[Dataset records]
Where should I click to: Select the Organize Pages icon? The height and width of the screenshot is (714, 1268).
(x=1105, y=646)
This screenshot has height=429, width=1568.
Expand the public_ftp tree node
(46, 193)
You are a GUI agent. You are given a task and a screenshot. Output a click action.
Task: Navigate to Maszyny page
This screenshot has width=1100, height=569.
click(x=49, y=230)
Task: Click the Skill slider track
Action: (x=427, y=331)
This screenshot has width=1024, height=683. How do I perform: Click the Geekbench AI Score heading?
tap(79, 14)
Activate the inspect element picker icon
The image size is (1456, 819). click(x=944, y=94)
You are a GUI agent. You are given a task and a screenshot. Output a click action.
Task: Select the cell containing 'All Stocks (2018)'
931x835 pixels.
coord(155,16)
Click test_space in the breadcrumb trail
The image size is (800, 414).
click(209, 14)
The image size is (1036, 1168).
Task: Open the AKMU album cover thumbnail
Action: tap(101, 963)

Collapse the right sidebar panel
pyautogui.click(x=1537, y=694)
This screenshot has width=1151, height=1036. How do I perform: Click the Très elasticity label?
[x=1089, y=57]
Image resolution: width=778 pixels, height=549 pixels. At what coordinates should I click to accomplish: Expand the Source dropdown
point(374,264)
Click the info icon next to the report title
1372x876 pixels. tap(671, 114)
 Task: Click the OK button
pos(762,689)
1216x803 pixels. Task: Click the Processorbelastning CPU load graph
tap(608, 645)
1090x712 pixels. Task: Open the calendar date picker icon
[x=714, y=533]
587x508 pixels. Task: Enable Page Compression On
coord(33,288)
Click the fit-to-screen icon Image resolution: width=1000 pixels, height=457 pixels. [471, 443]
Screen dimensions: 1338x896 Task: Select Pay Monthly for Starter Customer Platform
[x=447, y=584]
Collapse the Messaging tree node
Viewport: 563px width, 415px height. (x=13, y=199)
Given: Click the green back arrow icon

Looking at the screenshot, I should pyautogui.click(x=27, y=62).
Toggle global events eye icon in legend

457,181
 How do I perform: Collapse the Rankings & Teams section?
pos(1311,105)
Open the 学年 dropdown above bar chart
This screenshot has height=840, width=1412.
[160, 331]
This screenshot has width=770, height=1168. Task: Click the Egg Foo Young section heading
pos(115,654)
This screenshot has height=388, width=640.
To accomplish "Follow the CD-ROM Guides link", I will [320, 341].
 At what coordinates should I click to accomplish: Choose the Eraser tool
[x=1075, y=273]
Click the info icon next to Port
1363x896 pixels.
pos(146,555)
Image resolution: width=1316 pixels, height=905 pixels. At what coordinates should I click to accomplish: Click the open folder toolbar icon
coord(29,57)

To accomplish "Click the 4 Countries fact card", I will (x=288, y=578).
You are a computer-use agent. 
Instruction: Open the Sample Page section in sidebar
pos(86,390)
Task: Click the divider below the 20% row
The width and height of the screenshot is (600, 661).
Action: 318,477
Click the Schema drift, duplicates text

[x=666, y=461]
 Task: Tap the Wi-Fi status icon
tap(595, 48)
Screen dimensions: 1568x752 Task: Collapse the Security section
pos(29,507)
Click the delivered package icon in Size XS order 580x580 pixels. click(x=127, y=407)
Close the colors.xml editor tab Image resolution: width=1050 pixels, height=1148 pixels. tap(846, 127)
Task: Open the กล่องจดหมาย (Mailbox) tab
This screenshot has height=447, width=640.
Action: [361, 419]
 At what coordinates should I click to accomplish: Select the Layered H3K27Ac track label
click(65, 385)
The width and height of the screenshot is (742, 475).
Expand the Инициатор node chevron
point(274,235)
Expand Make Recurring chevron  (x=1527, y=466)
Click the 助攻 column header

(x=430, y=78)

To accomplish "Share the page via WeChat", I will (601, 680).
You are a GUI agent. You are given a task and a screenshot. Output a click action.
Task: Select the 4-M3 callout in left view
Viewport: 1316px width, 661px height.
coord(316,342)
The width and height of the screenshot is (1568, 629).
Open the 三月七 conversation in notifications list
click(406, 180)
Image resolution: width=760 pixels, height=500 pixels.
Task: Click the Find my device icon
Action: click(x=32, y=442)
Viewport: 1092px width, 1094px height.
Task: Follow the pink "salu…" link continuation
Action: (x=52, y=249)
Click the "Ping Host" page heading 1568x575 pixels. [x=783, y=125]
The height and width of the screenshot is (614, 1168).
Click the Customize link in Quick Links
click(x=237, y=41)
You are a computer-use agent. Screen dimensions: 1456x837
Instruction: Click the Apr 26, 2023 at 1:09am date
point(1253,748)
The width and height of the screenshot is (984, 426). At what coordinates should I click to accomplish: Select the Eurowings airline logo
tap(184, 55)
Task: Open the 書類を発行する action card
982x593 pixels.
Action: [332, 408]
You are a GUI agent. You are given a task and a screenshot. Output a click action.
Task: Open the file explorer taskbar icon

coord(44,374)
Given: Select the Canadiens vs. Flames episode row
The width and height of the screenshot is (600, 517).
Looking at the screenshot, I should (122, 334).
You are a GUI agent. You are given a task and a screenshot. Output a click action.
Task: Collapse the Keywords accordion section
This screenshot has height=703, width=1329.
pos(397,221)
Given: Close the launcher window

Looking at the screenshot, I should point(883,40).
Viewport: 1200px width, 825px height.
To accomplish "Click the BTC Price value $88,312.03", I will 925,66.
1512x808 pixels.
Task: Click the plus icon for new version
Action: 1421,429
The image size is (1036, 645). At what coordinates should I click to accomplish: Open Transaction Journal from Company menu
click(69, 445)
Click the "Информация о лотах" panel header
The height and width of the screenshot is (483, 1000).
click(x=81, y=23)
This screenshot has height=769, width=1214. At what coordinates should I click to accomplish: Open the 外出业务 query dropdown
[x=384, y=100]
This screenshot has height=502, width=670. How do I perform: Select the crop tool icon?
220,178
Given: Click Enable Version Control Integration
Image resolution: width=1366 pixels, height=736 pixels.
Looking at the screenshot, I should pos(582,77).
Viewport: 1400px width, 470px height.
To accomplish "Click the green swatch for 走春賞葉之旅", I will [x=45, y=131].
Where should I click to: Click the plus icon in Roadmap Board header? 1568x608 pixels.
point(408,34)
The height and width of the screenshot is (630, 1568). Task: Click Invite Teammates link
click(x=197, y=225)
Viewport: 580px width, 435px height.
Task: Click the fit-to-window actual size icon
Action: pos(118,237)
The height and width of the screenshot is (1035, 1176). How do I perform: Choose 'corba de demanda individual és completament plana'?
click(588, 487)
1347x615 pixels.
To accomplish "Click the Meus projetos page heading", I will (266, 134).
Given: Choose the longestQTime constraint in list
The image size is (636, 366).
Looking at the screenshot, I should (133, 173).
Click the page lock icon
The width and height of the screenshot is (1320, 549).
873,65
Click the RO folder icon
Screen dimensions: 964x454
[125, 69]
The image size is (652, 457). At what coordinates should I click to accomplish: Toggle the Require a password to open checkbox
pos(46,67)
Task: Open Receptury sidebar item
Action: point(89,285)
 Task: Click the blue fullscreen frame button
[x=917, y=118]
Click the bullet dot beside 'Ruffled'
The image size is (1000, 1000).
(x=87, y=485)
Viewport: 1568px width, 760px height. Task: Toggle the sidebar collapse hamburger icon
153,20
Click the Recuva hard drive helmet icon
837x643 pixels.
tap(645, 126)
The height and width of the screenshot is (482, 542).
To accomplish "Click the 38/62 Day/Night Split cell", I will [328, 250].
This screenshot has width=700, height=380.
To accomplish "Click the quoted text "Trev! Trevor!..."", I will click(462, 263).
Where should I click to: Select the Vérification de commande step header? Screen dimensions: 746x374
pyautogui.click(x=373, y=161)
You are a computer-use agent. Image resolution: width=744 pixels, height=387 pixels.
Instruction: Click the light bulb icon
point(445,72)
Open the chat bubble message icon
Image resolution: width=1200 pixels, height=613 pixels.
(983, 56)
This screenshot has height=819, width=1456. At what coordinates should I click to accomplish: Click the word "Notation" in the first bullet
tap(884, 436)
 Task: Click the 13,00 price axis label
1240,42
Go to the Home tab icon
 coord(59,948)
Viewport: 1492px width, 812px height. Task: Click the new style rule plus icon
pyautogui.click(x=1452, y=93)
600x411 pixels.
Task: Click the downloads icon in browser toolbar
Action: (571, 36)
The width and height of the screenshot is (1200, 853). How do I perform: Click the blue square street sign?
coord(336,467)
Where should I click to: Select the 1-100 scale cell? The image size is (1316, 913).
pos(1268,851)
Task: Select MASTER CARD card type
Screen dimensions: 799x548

## ACTION ITEM
In the entries above, find the line with "Open the 三月七" and the line with "Given: Select the", then set down exactly those two and every line between them, nothing else.

## EXERCISE SOLUTION
Open the 三月七 conversation in notifications list
click(406, 180)
Image resolution: width=760 pixels, height=500 pixels.
Task: Click the Find my device icon
Action: click(x=32, y=442)
Viewport: 1092px width, 1094px height.
Task: Follow the pink "salu…" link continuation
Action: (x=52, y=249)
Click the "Ping Host" page heading 1568x575 pixels. [x=783, y=125]
The height and width of the screenshot is (614, 1168).
Click the Customize link in Quick Links
click(x=237, y=41)
You are a computer-use agent. Screen dimensions: 1456x837
Instruction: Click the Apr 26, 2023 at 1:09am date
point(1253,748)
The width and height of the screenshot is (984, 426). At what coordinates should I click to accomplish: Select the Eurowings airline logo
tap(184, 55)
Task: Open the 書類を発行する action card
982x593 pixels.
Action: [332, 408]
You are a GUI agent. You are given a task and a screenshot. Output a click action.
Task: Open the file explorer taskbar icon

coord(44,374)
Given: Select the Canadiens vs. Flames episode row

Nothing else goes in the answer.